To grow to become the largest luxury platform in the children’s sector by offering a diversified and personalised service. There are brands for which we take care of everything: we develop the collection, make the models and prototypes, produce it and, through our highly organised commercial network , take care of distribution. There are other brands that distribute from their perfectly equipped logistics centres. And then there are brands that, with us, only make part of their production, for example knitwear or outerwear, and then take care of the marketing themselves. We hope to soon become an aggregator of small brands to join the Group as proprietary brands to add to Simonetta. This is all part of the strategy that has transformed Simonetta brand into Simonetta Group.
Is this diversification of the offering what Simonetta is banking on to acquire more and more licences?
I look at children’s collections in the same way as I look at eyewear, perfumes and cosmetics. All the big brands have these lines, which they consider to be adjacent to their core business, and rely on specialists to produce them. Children’s production is very difficult, distribution is completely different from the adult ones, so it’s much better to rely on those who are more experienced. This guarantees reliability and a more correct positioning of the product.
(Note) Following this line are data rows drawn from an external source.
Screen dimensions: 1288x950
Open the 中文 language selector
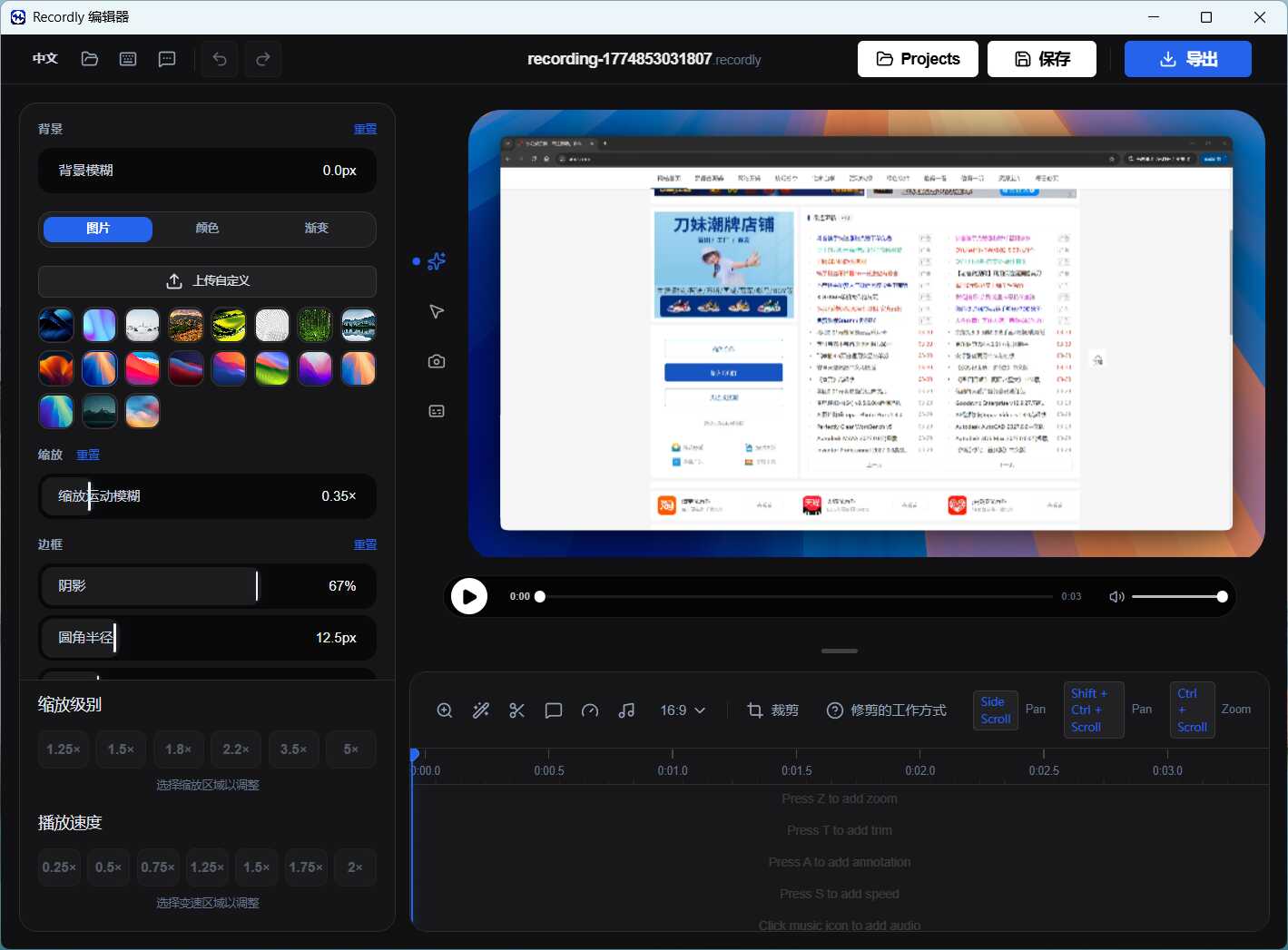(x=45, y=59)
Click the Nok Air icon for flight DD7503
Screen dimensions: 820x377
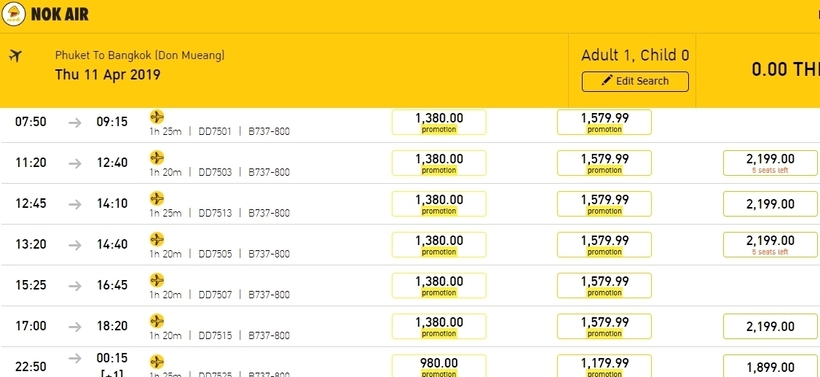coord(157,157)
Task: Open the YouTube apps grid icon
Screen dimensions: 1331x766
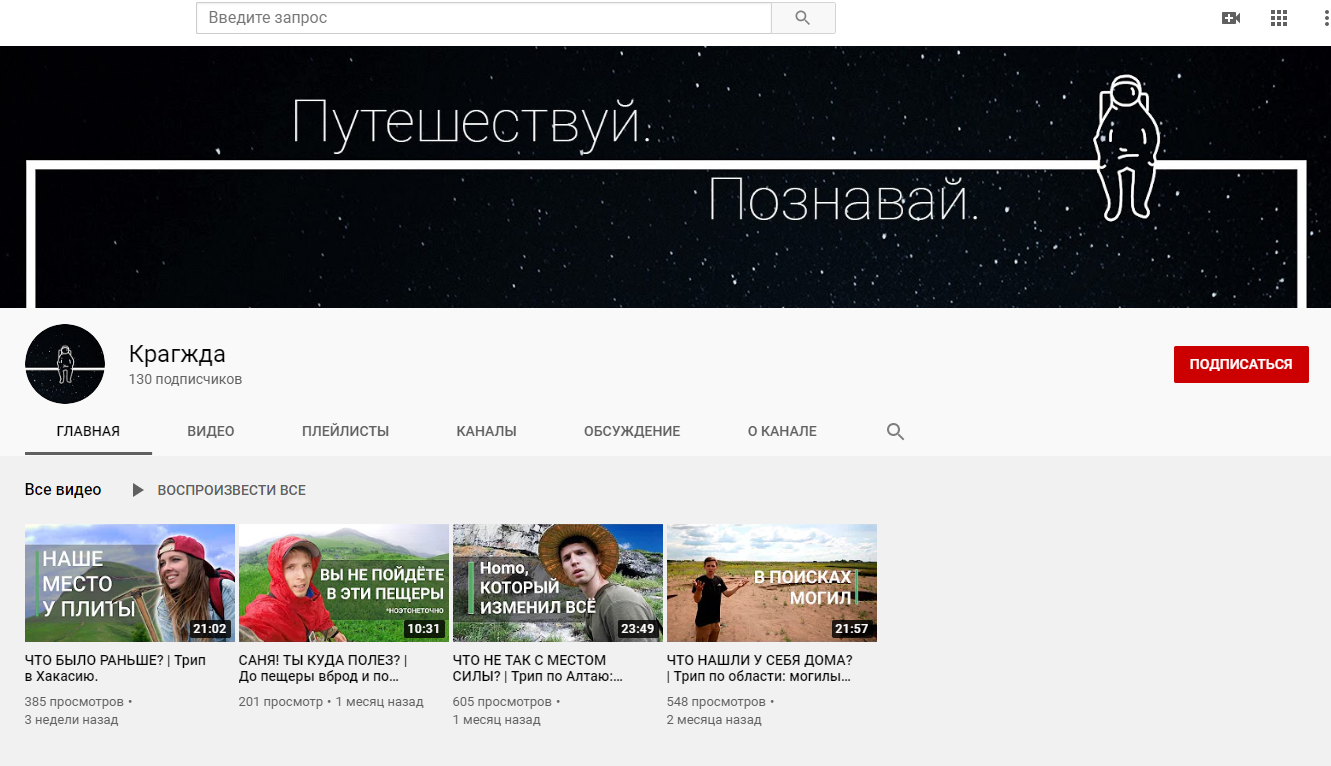Action: point(1279,18)
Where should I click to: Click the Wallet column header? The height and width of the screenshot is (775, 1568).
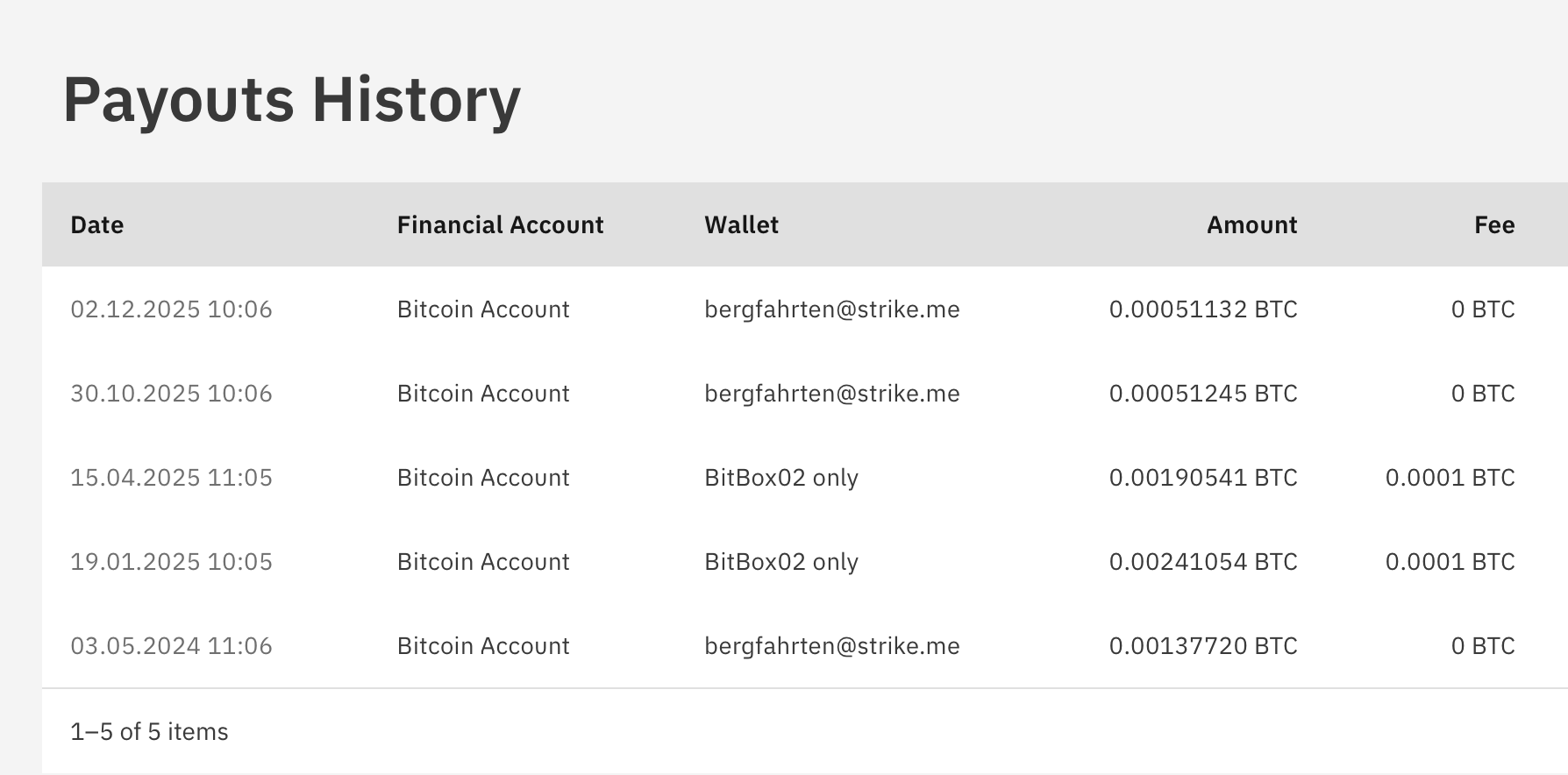click(x=741, y=225)
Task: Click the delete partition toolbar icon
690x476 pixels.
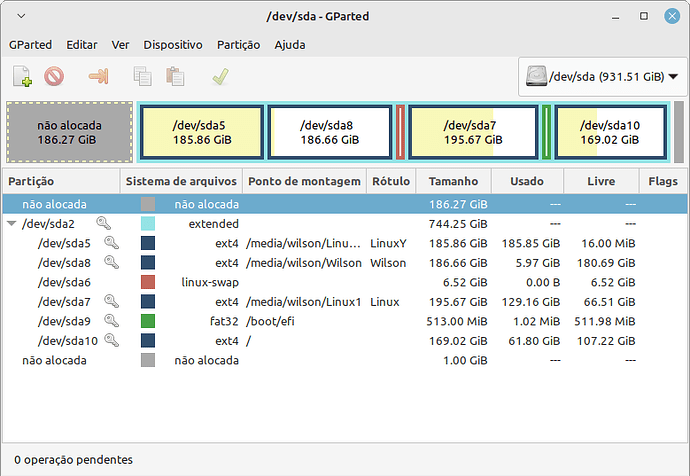Action: click(54, 76)
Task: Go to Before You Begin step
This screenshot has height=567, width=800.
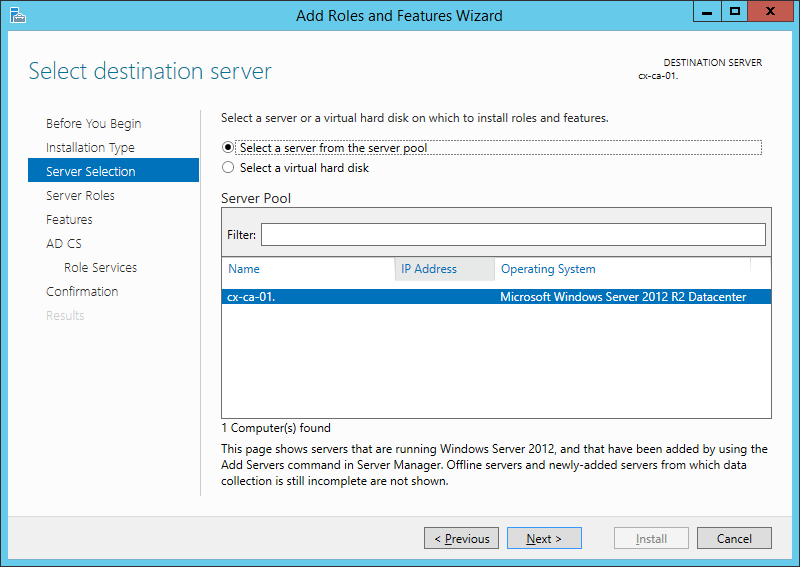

What do you feel you can communicate positively to companies in the sector that are facing a global economic crisis?
I think they have to be realistic. The market has changed. There are external factors that are now of great importance and no longer represent an extraordinary event but the norm. It’s not enough to have a good product, they have to understand the new markets and understand if there are structural changes. Small and medium-sized enterprises must grow in size, or they must consolidate, because all the know-how that exists in the area must not be lost. At Simonetta we protect our suppliers by making them part of a single network, without leaving behind the smaller ones who, on their own, could no longer make it.
Has there been a brand acquisition that has particularly gratified you?
Perhaps the one I am most proud of is Stella McCartney, because it was a brand that was produced “in house” and sold very well, but the company, for the reasons I mentioned earlier, preferred to rely on a specialist. The results of the first two seasons are excellent, which means that our strategy is working.
Tell us the cornerstones of your management philosophy!
1. Ethics, sustainability and diversity. Ours is a company made by women for women, who represent 85% of the entire workforce, including two of my four directors.
2. Meritocracy. Sprinkled productivity bonuses are useless. There are those who deserve to have salary increases every six months and those who must have the one established by the national contract.
3. Speed of decision-making. It is better to take ten decisions, two of which are wrong, than to take only two, because a decision not taken is already a wrong decision.
4. Do something different, don’t always apply the same patterns. For our safety manager, for example, opening the pool and doing aqua gym classes, as I proposed, is complex. I will work in that direction anyways because want a fun and bubbling environment, not a grey and boring corporate reality. Monday mornings should not be a sacrifice to go back to work, but an opportunity to catch up with colleagues and talk about the weekend, perhaps in front of the fireplace. Then we will have to work hard, but in a nice environment. It’s a bit like when I was in high school and every Monday I met up with my classmates: we talked about philosophy, history, Greek. I was happy, and I would love to bring that spirit back here.